◆ Excerpt provided:
* * * * * * * * *
BerlinVagrant / vagrant-dns

A plugin to manage DNS records for vagrant environments

Geek Repo:Geek Repo

Github PK Tool:Github PK Tool

10 second ping times, maybe related to RARP not working

mexon opened this issue · comments

I have a very simple setup, and it does correctly resolve names. At first looking up names was very slow, but I discovered the passthrough = .unknown trick. Now nslookup is fast, but ping is still slow.

vagrant@machine:~$ date -Iseconds ; ping -c1 machine.test ; date -Iseconds
2024-01-06T16:26:37+00:00
PING machine.test (192.168.56.10) 56(84) bytes of data.
64 bytes from 192.168.56.10: icmp_seq=1 ttl=64 time=0.033 ms

--- machine.test ping statistics ---
1 packets transmitted, 1 received, 0% packet loss, time 0ms
rtt min/avg/max/mdev = 0.033/0.033/0.033/0.000 ms
2024-01-06T16:26:47+00:00
vagrant@machine:~$ date -Iseconds ; nslookup machine.test ; date -Iseconds
2024-01-06T16:28:38+00:00
Server:		127.0.0.53
Address:	127.0.0.53#53

Non-authoritative answer:
Name:	machine.test
Address: 192.168.56.10
** server can't find machine.test: NOTIMP

2024-01-06T16:28:38+00:00

This is just one ping, but with repeated pings each individual request is slow. And yet, the times reported are fast, suggesting it's the DNS lookups that are slow not the ping itself.

I'm running Ubuntu 22.04 on both the host and the guest. Vagrant is 2.2.19, Virtualbox is 6.1.38. Vagrantfile:

Vagrant.configure("2") do |config|
  config.vm.box = "ubuntu/jammy64"
  config.vm.network "private_network", ip: "192.168.56.10"
  config.dns.tld = "test"
  config.vm.hostname = "machine"
end

VagrantDNS::Config.logger = Logger.new("dns.log")
VagrantDNS::Config.passthrough = :unknown

I turned up the resolver logging. I can see the initial A and AAAA requests return quickly. But then I see RARP requests every 5s until it gives up after 2min. I suspect that this is related. Hypothesis is that ping wants to do RARP lookups for some reason, this doesn't work immediately, and after 10s it gives up. Meanwhile the resolver keeps retrying for 2min. I don't know enough about ping to know why it would do that. But in any case, this sounds similar to the AAAA timeout problems I saw earlier: if RARP won't work it should say so immediately rather than waiting for a two-minute timeout.
* * * * * * * * *
◆ Recorded information:
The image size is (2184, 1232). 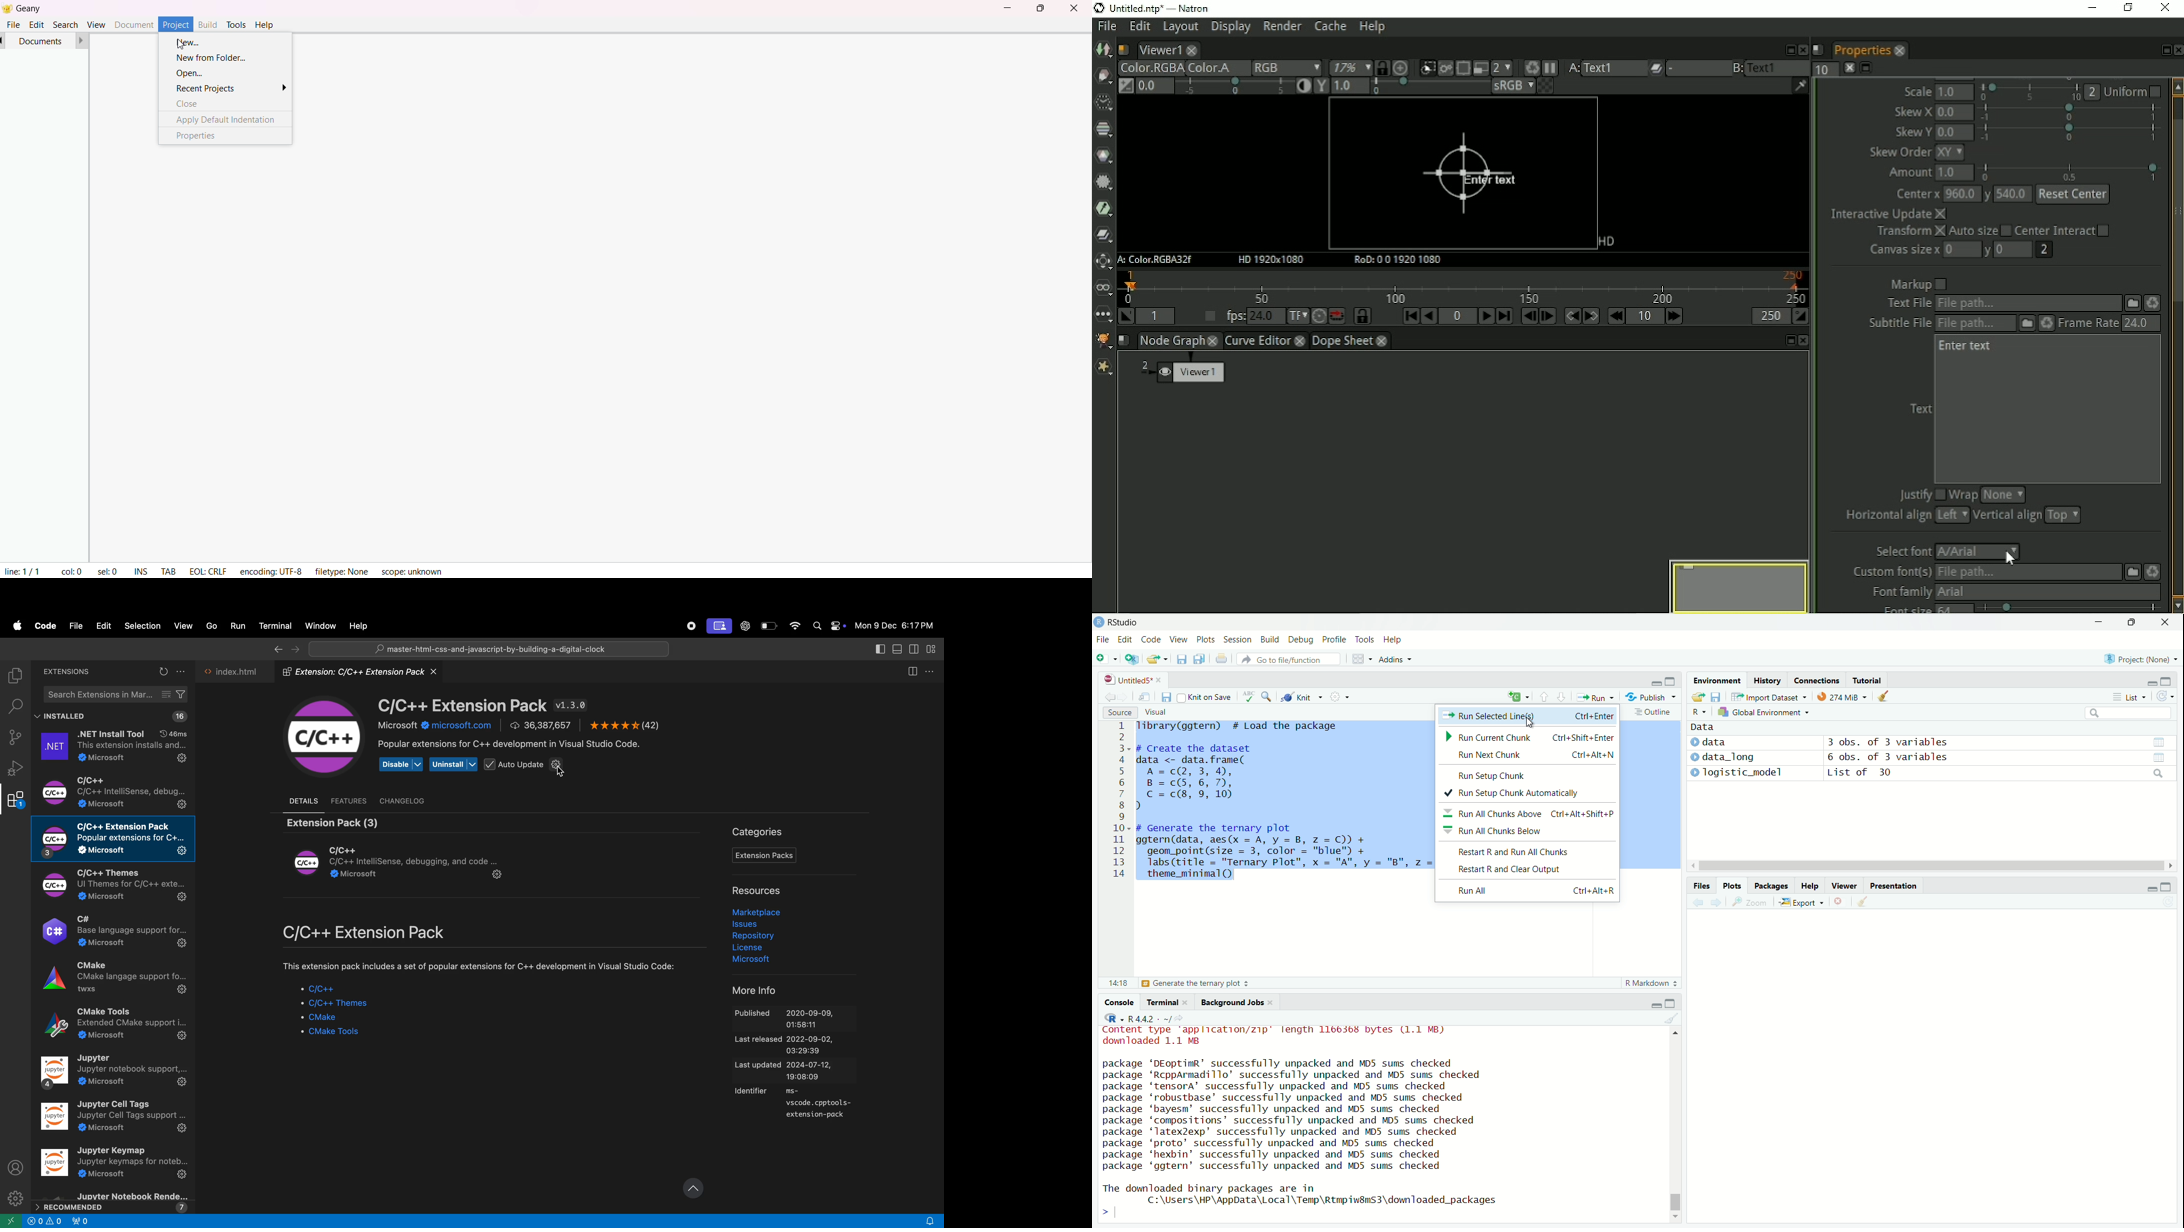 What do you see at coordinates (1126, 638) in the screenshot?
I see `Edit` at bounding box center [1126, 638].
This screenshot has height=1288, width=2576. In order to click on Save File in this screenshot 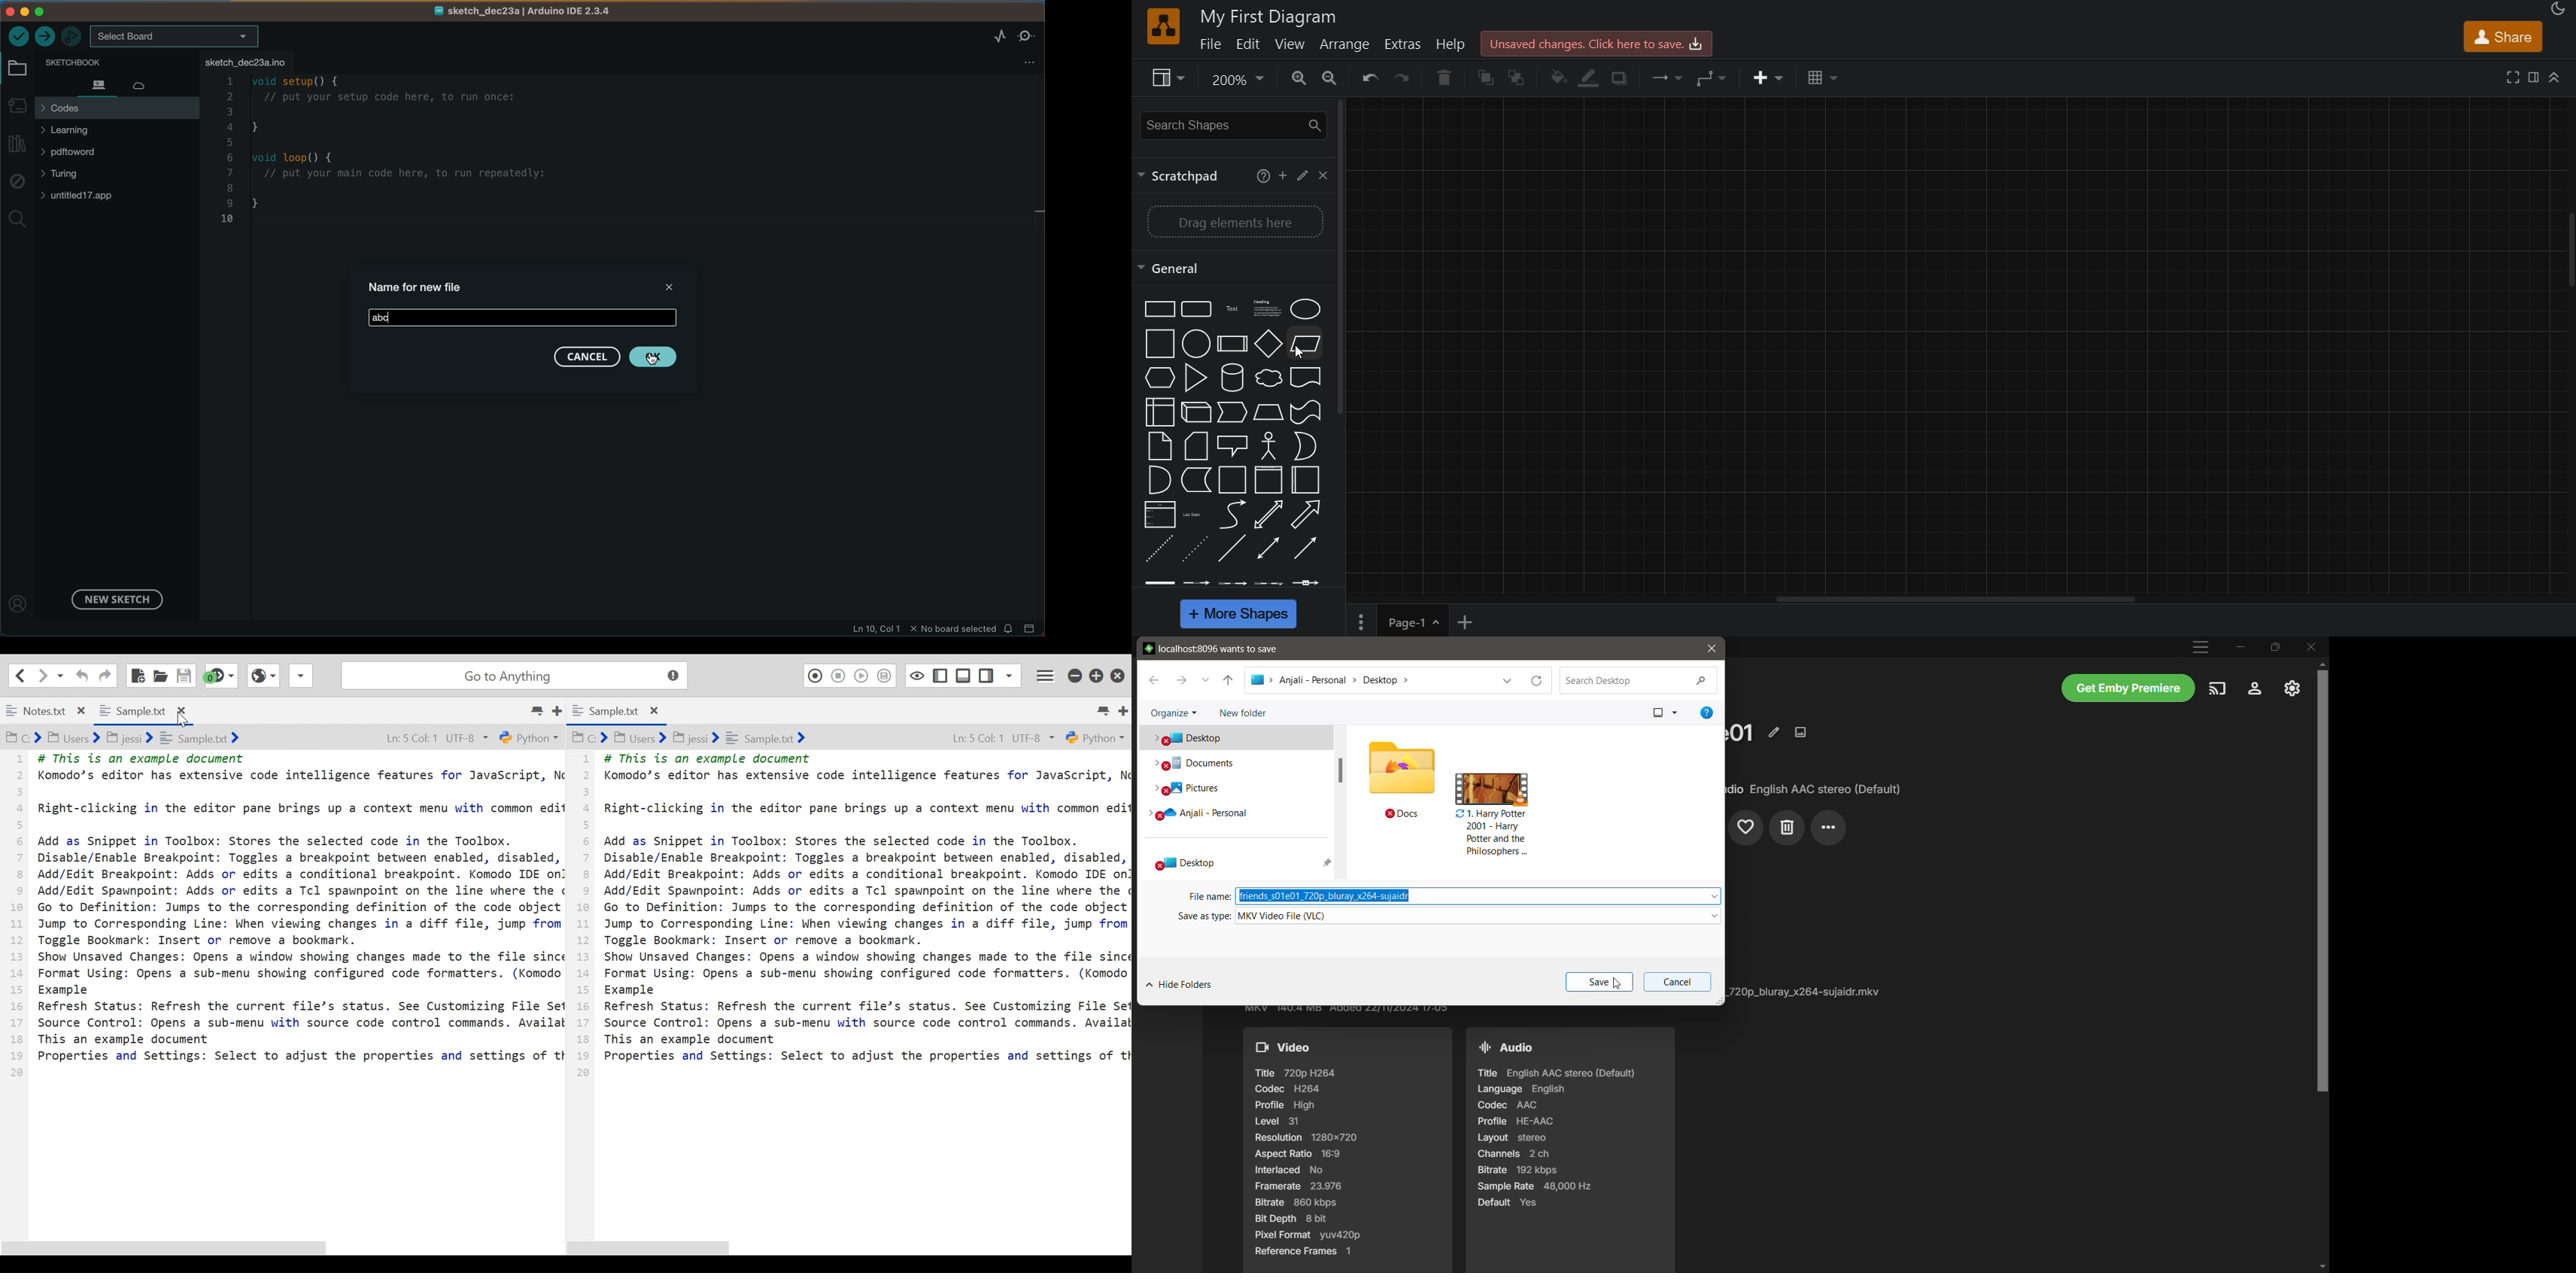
* * * * * * * * *
◆ Exercise set:
a – Translate this sentence from the vagrant-dns issue into Spanish: "Now nslookup is fast, but ping is still slow."
b – In the vagrant-dns issue, how often do the RARP requests show up in the resolver log?
c – From the vagrant-dns issue, return everything from "I have a very" down to "bytes of data.".

◆ Answers given:
a – Ahora nslookup es rápido, pero ping sigue siendo lento.

b – Every 5 seconds, until it gives up after 2 minutes.

c –
I have a very simple setup, and it does correctly resolve names. At first looking up names was very slow, but I discovered the passthrough = .unknown trick. Now nslookup is fast, but ping is still slow.

vagrant@machine:~$ date -Iseconds ; ping -c1 machine.test ; date -Iseconds
2024-01-06T16:26:37+00:00
PING machine.test (192.168.56.10) 56(84) bytes of data.